2023-06-19 アルゴンヌ国立研究所(ANL)

<関連情報>

• https://www.anl.gov/article/scientists-use-argonne-supercomputer-to-detail-hiv-protein-mechanism-crucial-for-drug-development
• https://www.pnas.org/doi/10.1073/pnas.2214906119

HIV-1プロテアーゼのフラップ開口部の正確な反応座標を発見 Exact reaction coordinates for flap opening in HIV-1 protease

Shanshan Wu, Huiyu Li, and Ao Ma
Proceedings of the National Academy of Sciences  Published:December 2, 2022
DOI:https://doi.org/10.1073/pnas.2214906119

Significance

The primary goal of protein studies is to understand how proteins function, which requires understanding the functional dynamics responsible for transitions between different protein conformations.

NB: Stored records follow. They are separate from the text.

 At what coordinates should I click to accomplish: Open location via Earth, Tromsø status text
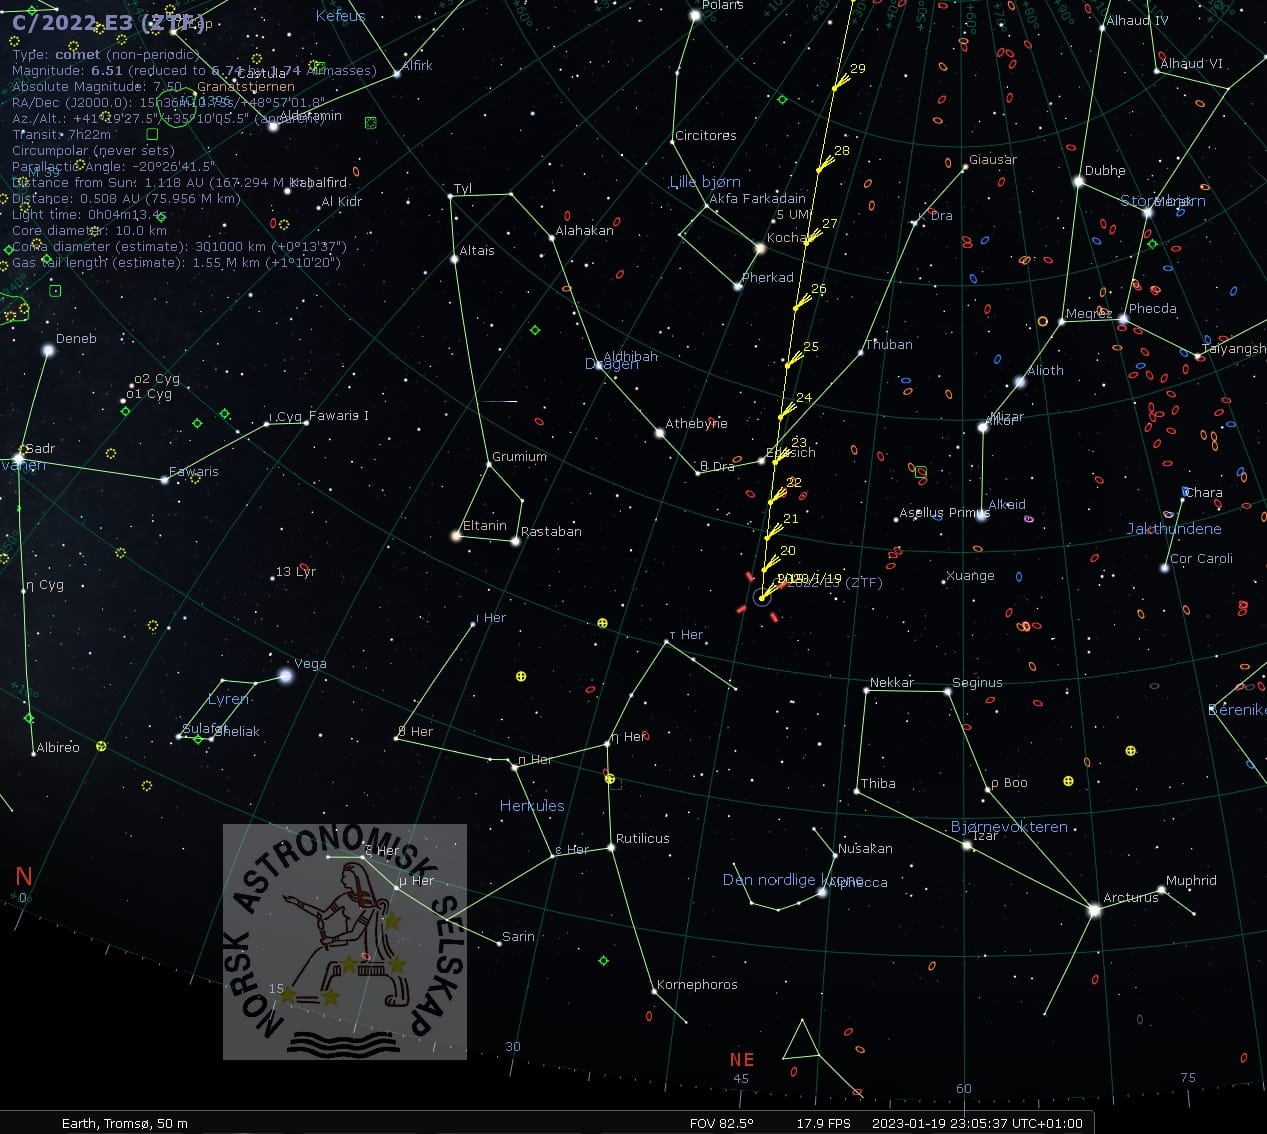pyautogui.click(x=124, y=1123)
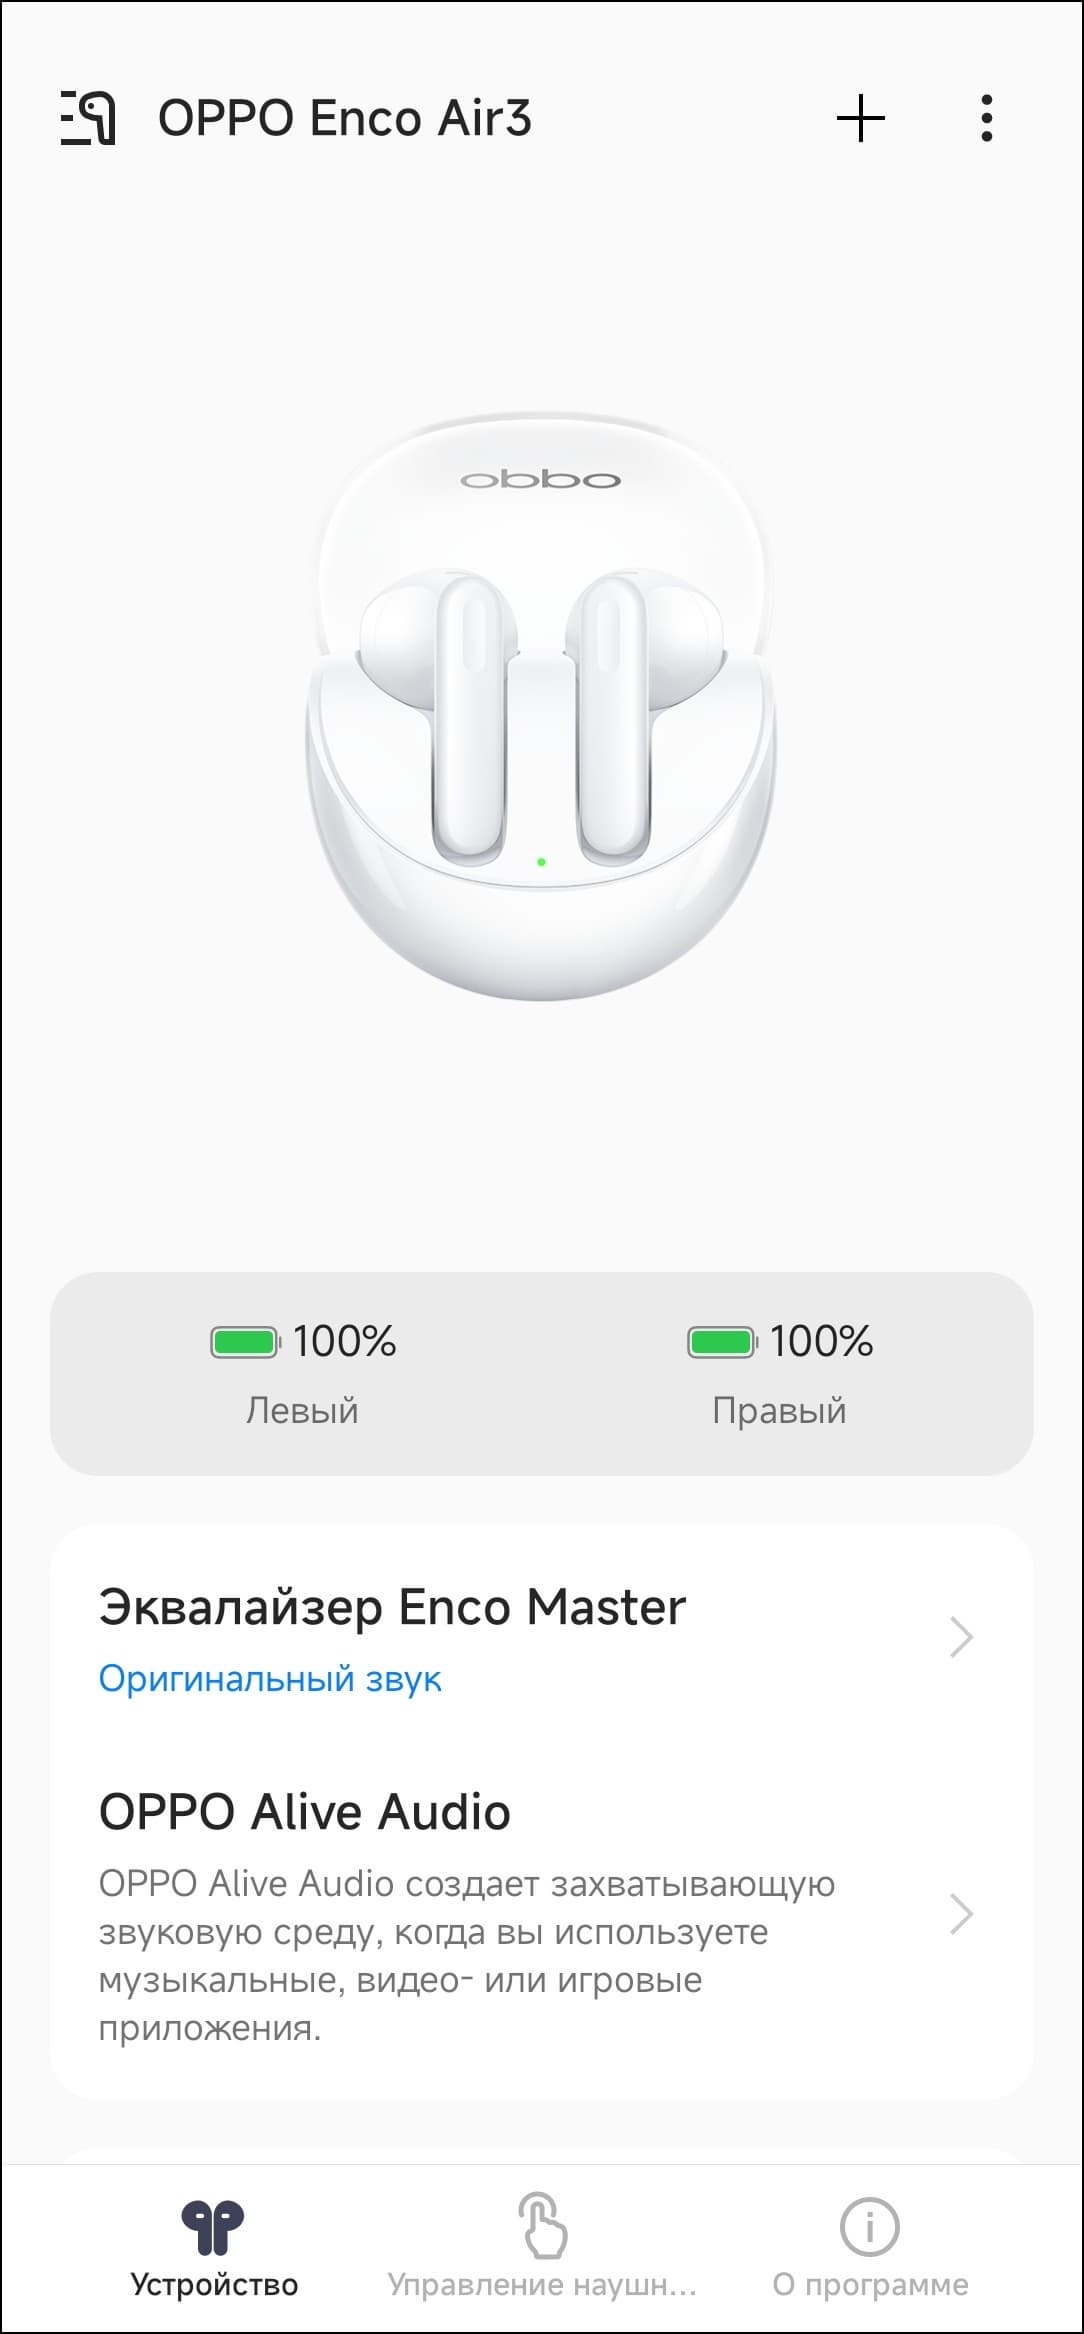Viewport: 1084px width, 2334px height.
Task: Open the three-dot more options menu
Action: pos(987,118)
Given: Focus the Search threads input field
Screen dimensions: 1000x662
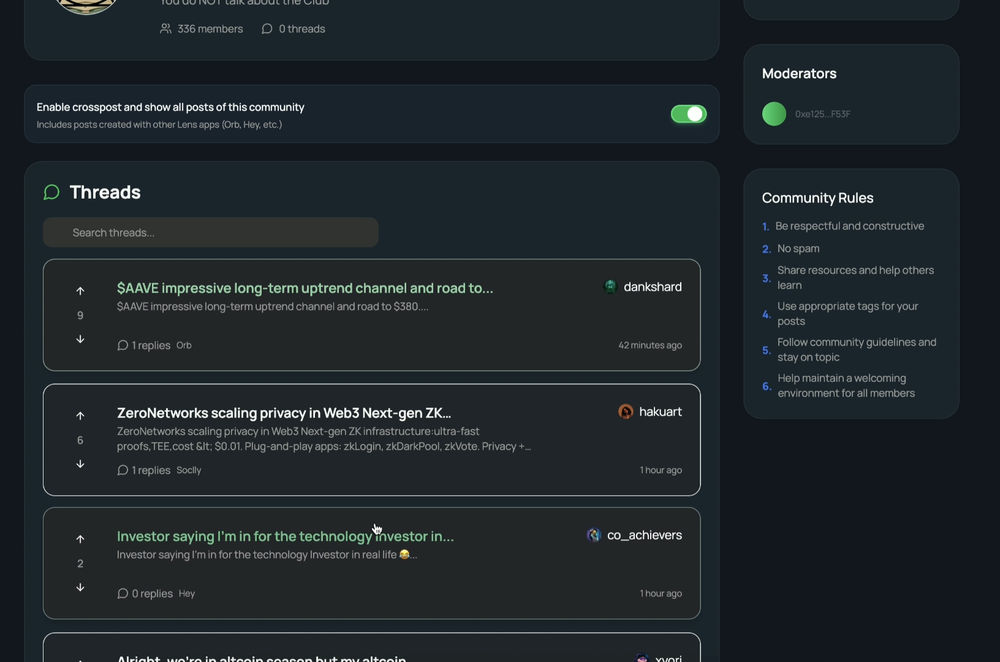Looking at the screenshot, I should point(210,232).
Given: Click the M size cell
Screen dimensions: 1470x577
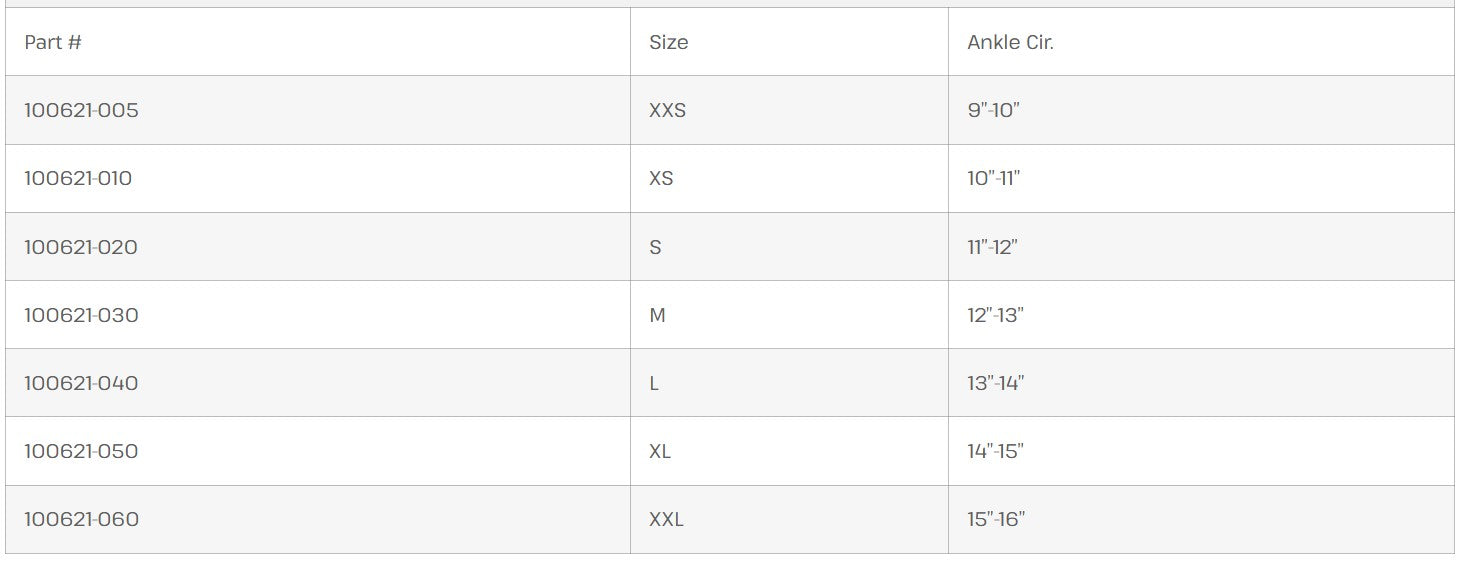Looking at the screenshot, I should coord(657,315).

The key to success is to identify the reaction coordinates, the small number of essential coordinates that control functional dynamics. Starting with the pioneering paper of Du et al. and seminal works of Chandler group in late 1990s, intensive efforts have been devoted to identifying reaction coordinates in complex molecules. This remains a major challenge. Using the recently developed generalized work functional, we successfully identified the reaction coordinates for flap opening of the HIV-protease, an essential process of this complex protein and major drug target. This success marks an important step toward understanding protein functional dynamics.

Abstract

The primary goal of protein science is to understand how proteins function, which requires understanding the functional dynamics responsible for transitions between different functional structures of a protein. A central concept is the exact reaction coordinates that can determine the value of committor for any protein configuration, which provide the optimal description of functional dynamics. Despite intensive efforts, identifying the exact reaction coordinates (RCs) in complex molecules remains a formidable challenge. Using the recently developed generalized work functional, we report the discovery of the exact RCs for an important functional process—the flap opening of HIV-1 protease. Our results show that this process has six RCs, each one is a linear combination of ~240 backbone dihedrals, providing the precise definition of collectivity and cooperativity in the functional dynamics of a protein. Applying bias potentials along each RC can accelerate flap opening by 10³ to 10⁴ folds. The success in identifying the RCs of a protein with 198 residues represents a significant progress beyond that of the alanine dipeptide, currently the only other complex molecule for which the exact RCs for its conformational changes are known. Our results suggest that the generalized work functional (GWF) might be the fundamental operator of mechanics that controls protein dynamics.